══ The records

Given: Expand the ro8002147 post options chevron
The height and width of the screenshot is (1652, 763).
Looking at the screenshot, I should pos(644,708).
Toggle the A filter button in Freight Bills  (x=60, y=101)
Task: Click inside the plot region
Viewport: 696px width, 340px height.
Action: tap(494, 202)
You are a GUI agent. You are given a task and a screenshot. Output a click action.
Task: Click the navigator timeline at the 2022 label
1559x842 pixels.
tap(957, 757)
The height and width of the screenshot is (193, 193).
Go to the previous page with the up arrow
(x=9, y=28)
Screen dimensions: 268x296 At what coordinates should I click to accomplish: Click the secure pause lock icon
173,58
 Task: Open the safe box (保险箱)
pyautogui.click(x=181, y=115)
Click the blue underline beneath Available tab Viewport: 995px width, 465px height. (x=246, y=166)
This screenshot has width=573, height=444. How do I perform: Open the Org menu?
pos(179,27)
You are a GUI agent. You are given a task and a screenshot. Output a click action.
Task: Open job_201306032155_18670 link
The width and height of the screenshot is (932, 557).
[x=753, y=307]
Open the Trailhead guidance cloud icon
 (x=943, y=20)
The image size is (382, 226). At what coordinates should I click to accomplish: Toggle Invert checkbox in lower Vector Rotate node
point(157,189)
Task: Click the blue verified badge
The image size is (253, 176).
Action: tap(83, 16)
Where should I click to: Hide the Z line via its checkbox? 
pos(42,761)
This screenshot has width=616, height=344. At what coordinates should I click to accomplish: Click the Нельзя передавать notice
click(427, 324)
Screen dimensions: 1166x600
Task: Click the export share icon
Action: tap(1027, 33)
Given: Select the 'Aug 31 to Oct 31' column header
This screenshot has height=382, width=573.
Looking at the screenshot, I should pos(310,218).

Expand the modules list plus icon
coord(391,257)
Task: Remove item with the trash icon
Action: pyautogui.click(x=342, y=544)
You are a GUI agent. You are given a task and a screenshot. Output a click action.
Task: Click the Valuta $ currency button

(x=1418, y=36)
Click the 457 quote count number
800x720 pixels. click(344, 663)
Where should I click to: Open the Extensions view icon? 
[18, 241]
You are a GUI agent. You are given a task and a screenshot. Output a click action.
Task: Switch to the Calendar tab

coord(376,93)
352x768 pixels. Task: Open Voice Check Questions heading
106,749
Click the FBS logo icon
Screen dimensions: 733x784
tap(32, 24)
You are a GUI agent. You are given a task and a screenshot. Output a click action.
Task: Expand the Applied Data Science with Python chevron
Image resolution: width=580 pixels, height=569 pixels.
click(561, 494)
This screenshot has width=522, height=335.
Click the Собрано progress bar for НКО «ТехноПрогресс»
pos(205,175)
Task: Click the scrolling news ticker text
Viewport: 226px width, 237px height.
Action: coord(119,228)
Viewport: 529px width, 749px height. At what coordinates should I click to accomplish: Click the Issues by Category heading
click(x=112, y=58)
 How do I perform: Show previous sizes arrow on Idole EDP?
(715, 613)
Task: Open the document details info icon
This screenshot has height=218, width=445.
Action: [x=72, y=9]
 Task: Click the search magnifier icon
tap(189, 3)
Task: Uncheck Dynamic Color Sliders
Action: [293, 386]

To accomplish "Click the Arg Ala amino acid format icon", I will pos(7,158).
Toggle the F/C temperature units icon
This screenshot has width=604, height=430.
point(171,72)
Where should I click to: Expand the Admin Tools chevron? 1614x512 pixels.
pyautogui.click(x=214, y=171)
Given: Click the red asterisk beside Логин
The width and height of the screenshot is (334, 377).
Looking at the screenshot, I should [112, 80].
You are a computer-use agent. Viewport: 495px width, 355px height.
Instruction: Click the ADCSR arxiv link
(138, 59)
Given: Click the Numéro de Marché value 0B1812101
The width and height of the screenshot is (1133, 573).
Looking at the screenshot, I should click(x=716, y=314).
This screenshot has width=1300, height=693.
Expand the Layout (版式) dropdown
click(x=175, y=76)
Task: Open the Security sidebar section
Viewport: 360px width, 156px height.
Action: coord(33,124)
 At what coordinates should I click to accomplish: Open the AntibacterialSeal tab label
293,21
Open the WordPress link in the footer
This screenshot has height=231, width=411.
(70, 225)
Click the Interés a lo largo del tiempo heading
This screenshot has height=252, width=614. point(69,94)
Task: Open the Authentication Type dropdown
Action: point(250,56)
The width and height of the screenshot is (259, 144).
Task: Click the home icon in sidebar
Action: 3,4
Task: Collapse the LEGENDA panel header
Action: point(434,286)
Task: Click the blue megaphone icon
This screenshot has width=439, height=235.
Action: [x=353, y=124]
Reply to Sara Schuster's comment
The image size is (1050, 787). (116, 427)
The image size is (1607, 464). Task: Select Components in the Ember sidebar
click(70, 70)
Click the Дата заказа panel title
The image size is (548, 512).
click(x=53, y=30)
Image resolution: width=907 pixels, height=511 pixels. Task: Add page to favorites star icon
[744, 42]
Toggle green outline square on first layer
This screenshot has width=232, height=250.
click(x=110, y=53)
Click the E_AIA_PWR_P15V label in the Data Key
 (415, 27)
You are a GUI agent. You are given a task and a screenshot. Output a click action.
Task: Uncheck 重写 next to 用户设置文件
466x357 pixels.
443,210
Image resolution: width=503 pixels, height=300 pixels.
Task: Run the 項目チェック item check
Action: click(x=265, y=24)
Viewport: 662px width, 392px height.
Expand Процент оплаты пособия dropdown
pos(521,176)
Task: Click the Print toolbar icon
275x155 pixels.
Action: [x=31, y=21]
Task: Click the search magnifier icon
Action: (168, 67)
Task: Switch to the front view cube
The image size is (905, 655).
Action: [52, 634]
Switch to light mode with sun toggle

════

» **Try it**: The material must be transcribed exactly, down to the last line.

» **Result of the exercise**:
Given: Expand the ro8002147 post options chevron
The height and width of the screenshot is (1652, 763).
Looking at the screenshot, I should pos(644,708).
Toggle the A filter button in Freight Bills  (x=60, y=101)
Task: Click inside the plot region
Viewport: 696px width, 340px height.
Action: tap(494, 202)
You are a GUI agent. You are given a task and a screenshot. Output a click action.
Task: Click the navigator timeline at the 2022 label
1559x842 pixels.
tap(957, 757)
The height and width of the screenshot is (193, 193).
Go to the previous page with the up arrow
(x=9, y=28)
Screen dimensions: 268x296 At what coordinates should I click to accomplish: Click the secure pause lock icon
173,58
 Task: Open the safe box (保险箱)
pyautogui.click(x=181, y=115)
Click the blue underline beneath Available tab Viewport: 995px width, 465px height. (x=246, y=166)
This screenshot has width=573, height=444. How do I perform: Open the Org menu?
pos(179,27)
You are a GUI agent. You are given a task and a screenshot. Output a click action.
Task: Open job_201306032155_18670 link
The width and height of the screenshot is (932, 557).
[x=753, y=307]
Open the Trailhead guidance cloud icon
 (x=943, y=20)
The image size is (382, 226). At what coordinates should I click to accomplish: Toggle Invert checkbox in lower Vector Rotate node
point(157,189)
Task: Click the blue verified badge
The image size is (253, 176).
Action: tap(83, 16)
Where should I click to: Hide the Z line via its checkbox? 
pos(42,761)
This screenshot has width=616, height=344. At what coordinates should I click to accomplish: Click the Нельзя передавать notice
click(427, 324)
Screen dimensions: 1166x600
Task: Click the export share icon
Action: tap(1027, 33)
Given: Select the 'Aug 31 to Oct 31' column header
This screenshot has height=382, width=573.
Looking at the screenshot, I should pos(310,218).

Expand the modules list plus icon
coord(391,257)
Task: Remove item with the trash icon
Action: pyautogui.click(x=342, y=544)
You are a GUI agent. You are given a task and a screenshot. Output a click action.
Task: Click the Valuta $ currency button

(x=1418, y=36)
Click the 457 quote count number
800x720 pixels. click(344, 663)
Where should I click to: Open the Extensions view icon? 
[18, 241]
You are a GUI agent. You are given a task and a screenshot. Output a click action.
Task: Switch to the Calendar tab

coord(376,93)
352x768 pixels. Task: Open Voice Check Questions heading
106,749
Click the FBS logo icon
Screen dimensions: 733x784
tap(32, 24)
You are a GUI agent. You are given a task and a screenshot. Output a click action.
Task: Expand the Applied Data Science with Python chevron
Image resolution: width=580 pixels, height=569 pixels.
click(561, 494)
This screenshot has width=522, height=335.
Click the Собрано progress bar for НКО «ТехноПрогресс»
pos(205,175)
Task: Click the scrolling news ticker text
Viewport: 226px width, 237px height.
Action: coord(119,228)
Viewport: 529px width, 749px height. At what coordinates should I click to accomplish: Click the Issues by Category heading
click(x=112, y=58)
 How do I perform: Show previous sizes arrow on Idole EDP?
(715, 613)
Task: Open the document details info icon
This screenshot has height=218, width=445.
Action: [x=72, y=9]
 Task: Click the search magnifier icon
tap(189, 3)
Task: Uncheck Dynamic Color Sliders
Action: [293, 386]

To accomplish "Click the Arg Ala amino acid format icon", I will pos(7,158).
Toggle the F/C temperature units icon
This screenshot has width=604, height=430.
point(171,72)
Where should I click to: Expand the Admin Tools chevron? 1614x512 pixels.
pyautogui.click(x=214, y=171)
Given: Click the red asterisk beside Логин
The width and height of the screenshot is (334, 377).
Looking at the screenshot, I should [112, 80].
You are a computer-use agent. Viewport: 495px width, 355px height.
Instruction: Click the ADCSR arxiv link
(138, 59)
Given: Click the Numéro de Marché value 0B1812101
The width and height of the screenshot is (1133, 573).
Looking at the screenshot, I should click(x=716, y=314).
This screenshot has width=1300, height=693.
Expand the Layout (版式) dropdown
click(x=175, y=76)
Task: Open the Security sidebar section
Viewport: 360px width, 156px height.
Action: coord(33,124)
 At what coordinates should I click to accomplish: Open the AntibacterialSeal tab label
293,21
Open the WordPress link in the footer
This screenshot has height=231, width=411.
(70, 225)
Click the Interés a lo largo del tiempo heading
This screenshot has height=252, width=614. point(69,94)
Task: Open the Authentication Type dropdown
Action: point(250,56)
The width and height of the screenshot is (259, 144).
Task: Click the home icon in sidebar
Action: 3,4
Task: Collapse the LEGENDA panel header
Action: point(434,286)
Task: Click the blue megaphone icon
This screenshot has width=439, height=235.
Action: [x=353, y=124]
Reply to Sara Schuster's comment
The image size is (1050, 787). (116, 427)
The image size is (1607, 464). Task: Select Components in the Ember sidebar
click(70, 70)
Click the Дата заказа panel title
The image size is (548, 512).
click(x=53, y=30)
Image resolution: width=907 pixels, height=511 pixels. Task: Add page to favorites star icon
[744, 42]
Toggle green outline square on first layer
This screenshot has width=232, height=250.
click(x=110, y=53)
Click the E_AIA_PWR_P15V label in the Data Key
 (415, 27)
You are a GUI agent. You are given a task and a screenshot. Output a click action.
Task: Uncheck 重写 next to 用户设置文件
466x357 pixels.
443,210
Image resolution: width=503 pixels, height=300 pixels.
Task: Run the 項目チェック item check
Action: click(x=265, y=24)
Viewport: 662px width, 392px height.
Expand Процент оплаты пособия dropdown
pos(521,176)
Task: Click the Print toolbar icon
275x155 pixels.
Action: [x=31, y=21]
Task: Click the search magnifier icon
Action: (168, 67)
Task: Switch to the front view cube
The image size is (905, 655).
Action: [52, 634]
Switch to light mode with sun toggle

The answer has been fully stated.